**Instructions to follow:** Reproduce the entries below exactly, but only from the line containing "Task: Click the instrument" to the line containing "Task: Select Windows as operating system", inclusive.

**Data for processing:**

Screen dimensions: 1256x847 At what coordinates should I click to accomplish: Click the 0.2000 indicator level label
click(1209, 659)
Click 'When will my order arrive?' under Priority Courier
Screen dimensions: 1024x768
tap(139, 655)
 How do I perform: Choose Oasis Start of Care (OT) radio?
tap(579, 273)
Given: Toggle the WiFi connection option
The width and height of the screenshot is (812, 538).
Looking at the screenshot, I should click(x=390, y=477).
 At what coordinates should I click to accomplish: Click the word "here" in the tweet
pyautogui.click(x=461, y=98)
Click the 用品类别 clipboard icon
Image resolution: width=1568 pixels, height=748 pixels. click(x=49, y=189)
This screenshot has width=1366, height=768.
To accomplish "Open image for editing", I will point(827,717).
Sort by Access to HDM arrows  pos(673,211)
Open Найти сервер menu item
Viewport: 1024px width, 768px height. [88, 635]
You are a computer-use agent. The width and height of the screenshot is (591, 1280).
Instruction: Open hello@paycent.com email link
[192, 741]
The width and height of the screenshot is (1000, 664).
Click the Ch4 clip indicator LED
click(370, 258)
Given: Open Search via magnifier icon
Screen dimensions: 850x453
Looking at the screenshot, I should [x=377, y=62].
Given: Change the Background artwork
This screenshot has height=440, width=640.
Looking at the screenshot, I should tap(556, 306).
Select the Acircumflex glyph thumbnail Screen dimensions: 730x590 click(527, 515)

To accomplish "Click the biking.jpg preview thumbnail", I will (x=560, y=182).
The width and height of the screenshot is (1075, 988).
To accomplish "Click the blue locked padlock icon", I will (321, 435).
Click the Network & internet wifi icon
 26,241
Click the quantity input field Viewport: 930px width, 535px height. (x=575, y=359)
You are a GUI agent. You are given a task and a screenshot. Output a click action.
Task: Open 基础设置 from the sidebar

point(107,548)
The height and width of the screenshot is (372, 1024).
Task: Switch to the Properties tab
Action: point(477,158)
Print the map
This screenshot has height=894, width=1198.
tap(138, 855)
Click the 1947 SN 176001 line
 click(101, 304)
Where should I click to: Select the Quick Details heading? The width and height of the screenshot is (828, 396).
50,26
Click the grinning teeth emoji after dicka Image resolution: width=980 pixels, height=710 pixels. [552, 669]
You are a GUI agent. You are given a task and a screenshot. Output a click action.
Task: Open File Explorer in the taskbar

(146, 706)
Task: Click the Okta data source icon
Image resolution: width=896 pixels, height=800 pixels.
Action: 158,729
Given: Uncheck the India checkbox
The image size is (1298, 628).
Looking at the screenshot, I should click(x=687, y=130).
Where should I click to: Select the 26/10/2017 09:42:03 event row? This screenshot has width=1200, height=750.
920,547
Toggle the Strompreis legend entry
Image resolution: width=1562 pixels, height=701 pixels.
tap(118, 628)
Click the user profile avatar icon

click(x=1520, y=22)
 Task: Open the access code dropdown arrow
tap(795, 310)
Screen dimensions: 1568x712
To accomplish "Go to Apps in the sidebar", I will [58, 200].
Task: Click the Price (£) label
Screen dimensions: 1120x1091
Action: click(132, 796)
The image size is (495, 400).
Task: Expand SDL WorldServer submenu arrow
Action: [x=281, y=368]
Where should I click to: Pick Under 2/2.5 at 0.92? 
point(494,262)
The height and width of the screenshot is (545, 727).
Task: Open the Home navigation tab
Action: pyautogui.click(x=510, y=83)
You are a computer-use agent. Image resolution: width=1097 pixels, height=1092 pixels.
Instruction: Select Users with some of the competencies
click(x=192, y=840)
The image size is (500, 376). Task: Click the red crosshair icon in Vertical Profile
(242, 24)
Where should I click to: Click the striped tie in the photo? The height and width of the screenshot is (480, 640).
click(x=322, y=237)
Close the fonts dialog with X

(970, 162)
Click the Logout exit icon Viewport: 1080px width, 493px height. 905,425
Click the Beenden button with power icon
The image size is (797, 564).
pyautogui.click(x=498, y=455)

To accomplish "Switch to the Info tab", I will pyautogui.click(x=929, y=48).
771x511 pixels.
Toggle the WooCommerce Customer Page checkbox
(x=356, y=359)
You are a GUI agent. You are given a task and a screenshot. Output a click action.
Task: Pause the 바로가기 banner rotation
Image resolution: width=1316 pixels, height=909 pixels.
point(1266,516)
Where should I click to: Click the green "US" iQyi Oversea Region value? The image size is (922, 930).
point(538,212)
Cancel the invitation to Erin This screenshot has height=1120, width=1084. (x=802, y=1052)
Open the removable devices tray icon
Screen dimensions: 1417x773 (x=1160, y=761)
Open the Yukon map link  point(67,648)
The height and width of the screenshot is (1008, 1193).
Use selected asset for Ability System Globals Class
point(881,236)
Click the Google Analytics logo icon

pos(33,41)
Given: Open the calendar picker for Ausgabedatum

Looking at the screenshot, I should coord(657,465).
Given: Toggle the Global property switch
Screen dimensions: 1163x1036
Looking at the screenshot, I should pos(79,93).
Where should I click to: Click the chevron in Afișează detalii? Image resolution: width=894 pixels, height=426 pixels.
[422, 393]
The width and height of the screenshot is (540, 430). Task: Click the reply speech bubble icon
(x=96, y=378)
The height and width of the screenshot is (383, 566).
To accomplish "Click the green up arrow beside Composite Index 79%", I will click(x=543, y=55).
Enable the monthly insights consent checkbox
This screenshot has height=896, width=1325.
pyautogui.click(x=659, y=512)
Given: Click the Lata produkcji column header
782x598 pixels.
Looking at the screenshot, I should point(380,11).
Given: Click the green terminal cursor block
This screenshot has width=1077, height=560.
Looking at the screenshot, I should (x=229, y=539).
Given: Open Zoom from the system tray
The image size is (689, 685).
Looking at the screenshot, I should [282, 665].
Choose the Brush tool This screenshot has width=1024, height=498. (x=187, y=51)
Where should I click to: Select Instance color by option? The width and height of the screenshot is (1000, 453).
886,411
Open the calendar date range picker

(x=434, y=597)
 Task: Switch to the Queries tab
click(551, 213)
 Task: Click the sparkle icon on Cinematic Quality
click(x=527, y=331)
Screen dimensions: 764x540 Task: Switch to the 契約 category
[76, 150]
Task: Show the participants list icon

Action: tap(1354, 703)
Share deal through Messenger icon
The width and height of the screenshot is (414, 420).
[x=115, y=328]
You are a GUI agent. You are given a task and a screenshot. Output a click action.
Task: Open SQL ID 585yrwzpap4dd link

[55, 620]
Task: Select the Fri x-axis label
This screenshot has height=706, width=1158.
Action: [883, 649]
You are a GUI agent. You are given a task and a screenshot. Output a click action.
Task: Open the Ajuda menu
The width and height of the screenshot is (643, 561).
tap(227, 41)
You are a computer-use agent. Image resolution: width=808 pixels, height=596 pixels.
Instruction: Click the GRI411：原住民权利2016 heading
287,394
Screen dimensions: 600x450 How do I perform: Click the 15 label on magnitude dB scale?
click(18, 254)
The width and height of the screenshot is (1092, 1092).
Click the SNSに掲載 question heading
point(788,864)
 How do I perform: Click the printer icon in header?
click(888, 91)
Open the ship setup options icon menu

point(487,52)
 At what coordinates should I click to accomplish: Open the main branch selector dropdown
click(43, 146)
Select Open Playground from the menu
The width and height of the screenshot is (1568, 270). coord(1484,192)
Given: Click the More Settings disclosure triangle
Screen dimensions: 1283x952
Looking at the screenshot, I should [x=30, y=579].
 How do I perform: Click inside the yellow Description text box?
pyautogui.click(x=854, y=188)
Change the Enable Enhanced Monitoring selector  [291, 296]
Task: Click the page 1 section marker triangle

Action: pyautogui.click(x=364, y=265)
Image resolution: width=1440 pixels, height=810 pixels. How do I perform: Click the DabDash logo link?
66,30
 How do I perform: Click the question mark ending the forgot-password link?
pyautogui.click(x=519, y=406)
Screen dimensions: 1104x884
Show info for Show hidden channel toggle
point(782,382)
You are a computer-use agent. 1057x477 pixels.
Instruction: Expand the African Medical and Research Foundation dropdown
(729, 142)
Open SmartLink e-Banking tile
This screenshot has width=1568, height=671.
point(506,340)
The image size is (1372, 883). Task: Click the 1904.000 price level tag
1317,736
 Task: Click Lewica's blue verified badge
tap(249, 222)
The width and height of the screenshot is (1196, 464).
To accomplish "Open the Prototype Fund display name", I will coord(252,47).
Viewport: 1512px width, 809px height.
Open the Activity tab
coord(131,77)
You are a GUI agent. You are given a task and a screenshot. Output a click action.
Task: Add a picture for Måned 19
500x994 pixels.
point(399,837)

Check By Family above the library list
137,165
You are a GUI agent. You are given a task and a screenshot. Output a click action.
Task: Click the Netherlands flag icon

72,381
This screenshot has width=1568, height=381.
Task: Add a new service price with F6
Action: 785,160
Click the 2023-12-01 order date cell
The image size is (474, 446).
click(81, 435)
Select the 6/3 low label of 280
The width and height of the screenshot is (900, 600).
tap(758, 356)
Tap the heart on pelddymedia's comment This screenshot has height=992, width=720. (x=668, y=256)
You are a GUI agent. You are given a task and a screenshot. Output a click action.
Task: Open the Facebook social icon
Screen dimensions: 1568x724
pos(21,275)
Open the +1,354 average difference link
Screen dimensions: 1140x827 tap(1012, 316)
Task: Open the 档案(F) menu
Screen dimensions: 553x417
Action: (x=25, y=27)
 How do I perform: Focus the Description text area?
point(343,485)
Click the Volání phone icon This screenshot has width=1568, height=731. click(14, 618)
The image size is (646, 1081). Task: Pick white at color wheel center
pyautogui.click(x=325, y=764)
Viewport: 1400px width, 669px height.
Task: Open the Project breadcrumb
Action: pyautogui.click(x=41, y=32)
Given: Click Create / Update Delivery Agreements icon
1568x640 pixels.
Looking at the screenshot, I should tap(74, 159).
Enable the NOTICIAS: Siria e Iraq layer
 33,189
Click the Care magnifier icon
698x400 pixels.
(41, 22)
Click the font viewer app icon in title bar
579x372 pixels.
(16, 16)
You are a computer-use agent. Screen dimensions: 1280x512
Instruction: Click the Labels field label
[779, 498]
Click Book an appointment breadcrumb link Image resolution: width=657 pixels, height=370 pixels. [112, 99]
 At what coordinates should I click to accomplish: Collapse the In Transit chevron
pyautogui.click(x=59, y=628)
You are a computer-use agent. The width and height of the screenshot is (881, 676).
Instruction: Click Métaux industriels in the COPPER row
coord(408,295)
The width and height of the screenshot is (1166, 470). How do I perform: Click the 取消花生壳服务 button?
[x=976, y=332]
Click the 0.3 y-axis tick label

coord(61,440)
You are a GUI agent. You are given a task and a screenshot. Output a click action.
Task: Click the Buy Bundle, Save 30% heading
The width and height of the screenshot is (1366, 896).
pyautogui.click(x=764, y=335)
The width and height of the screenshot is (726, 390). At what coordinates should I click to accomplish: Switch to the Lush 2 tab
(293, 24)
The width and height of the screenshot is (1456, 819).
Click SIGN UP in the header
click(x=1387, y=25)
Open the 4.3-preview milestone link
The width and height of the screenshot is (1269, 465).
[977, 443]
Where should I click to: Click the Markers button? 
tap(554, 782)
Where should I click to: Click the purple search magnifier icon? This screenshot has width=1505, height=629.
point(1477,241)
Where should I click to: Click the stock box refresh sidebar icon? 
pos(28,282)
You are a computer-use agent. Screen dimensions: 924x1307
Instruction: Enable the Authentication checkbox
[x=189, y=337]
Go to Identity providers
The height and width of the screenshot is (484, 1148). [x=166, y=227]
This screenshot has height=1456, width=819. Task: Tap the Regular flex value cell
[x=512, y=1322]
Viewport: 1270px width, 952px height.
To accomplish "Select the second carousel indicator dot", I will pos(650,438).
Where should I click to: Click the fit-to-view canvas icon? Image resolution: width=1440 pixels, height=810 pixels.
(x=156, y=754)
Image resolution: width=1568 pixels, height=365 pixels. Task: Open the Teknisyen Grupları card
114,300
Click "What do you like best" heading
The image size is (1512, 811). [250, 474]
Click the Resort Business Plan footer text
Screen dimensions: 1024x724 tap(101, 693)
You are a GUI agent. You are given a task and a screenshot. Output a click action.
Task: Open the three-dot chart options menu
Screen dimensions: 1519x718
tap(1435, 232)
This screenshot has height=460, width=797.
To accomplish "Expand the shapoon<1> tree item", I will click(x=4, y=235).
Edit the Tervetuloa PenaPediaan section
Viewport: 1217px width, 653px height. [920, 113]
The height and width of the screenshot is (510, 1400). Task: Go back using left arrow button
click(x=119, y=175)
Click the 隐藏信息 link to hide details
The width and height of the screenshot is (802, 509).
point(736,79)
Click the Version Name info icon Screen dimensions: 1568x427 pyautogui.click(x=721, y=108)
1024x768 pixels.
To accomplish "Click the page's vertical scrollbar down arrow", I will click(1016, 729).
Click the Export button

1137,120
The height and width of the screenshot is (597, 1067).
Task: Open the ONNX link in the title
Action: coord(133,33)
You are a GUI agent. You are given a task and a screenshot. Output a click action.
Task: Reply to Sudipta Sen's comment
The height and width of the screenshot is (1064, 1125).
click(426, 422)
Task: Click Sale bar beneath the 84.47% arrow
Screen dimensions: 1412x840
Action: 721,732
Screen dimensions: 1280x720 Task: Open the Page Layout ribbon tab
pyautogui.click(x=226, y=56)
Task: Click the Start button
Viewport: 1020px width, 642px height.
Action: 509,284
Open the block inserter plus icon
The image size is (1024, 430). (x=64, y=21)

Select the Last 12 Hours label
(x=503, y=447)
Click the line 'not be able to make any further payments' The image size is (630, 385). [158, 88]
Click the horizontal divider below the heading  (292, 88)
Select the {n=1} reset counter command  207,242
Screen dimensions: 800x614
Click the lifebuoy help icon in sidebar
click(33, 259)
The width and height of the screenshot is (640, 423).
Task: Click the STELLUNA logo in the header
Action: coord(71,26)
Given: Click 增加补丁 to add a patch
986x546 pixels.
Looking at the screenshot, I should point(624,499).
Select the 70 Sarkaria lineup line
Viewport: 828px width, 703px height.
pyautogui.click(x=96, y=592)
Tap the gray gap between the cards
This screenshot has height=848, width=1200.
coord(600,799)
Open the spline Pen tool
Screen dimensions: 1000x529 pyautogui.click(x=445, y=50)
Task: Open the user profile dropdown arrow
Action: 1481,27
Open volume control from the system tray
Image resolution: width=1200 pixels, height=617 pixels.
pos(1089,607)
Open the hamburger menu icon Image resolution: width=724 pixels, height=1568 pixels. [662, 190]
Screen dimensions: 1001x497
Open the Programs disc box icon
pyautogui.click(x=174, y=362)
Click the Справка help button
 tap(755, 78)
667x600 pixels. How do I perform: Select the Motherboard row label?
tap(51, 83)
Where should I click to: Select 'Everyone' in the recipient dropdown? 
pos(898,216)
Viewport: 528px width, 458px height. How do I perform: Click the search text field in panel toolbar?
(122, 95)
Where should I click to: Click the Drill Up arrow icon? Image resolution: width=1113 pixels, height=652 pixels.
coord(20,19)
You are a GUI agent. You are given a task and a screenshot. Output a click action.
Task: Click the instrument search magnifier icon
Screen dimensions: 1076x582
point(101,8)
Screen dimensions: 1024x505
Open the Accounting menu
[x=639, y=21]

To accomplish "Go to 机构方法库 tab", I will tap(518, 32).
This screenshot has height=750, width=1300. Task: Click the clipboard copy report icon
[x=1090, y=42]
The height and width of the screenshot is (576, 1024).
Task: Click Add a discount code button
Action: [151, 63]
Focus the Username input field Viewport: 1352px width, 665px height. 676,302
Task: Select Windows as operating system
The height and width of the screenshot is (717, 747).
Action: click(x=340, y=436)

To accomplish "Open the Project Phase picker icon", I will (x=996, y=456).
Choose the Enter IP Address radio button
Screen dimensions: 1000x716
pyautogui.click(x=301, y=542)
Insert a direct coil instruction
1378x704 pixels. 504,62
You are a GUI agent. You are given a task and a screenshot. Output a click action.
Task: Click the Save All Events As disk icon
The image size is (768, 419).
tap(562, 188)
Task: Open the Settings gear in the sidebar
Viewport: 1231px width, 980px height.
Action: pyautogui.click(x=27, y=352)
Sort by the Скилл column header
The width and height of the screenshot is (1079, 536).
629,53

**Result of this exercise:**
Task: Click the instrument search magnifier icon
Screen dimensions: 1076x582
point(101,8)
Screen dimensions: 1024x505
Open the Accounting menu
[x=639, y=21]

To accomplish "Go to 机构方法库 tab", I will tap(518, 32).
This screenshot has height=750, width=1300. Task: Click the clipboard copy report icon
[x=1090, y=42]
The height and width of the screenshot is (576, 1024).
Task: Click Add a discount code button
Action: [151, 63]
Focus the Username input field Viewport: 1352px width, 665px height. 676,302
Task: Select Windows as operating system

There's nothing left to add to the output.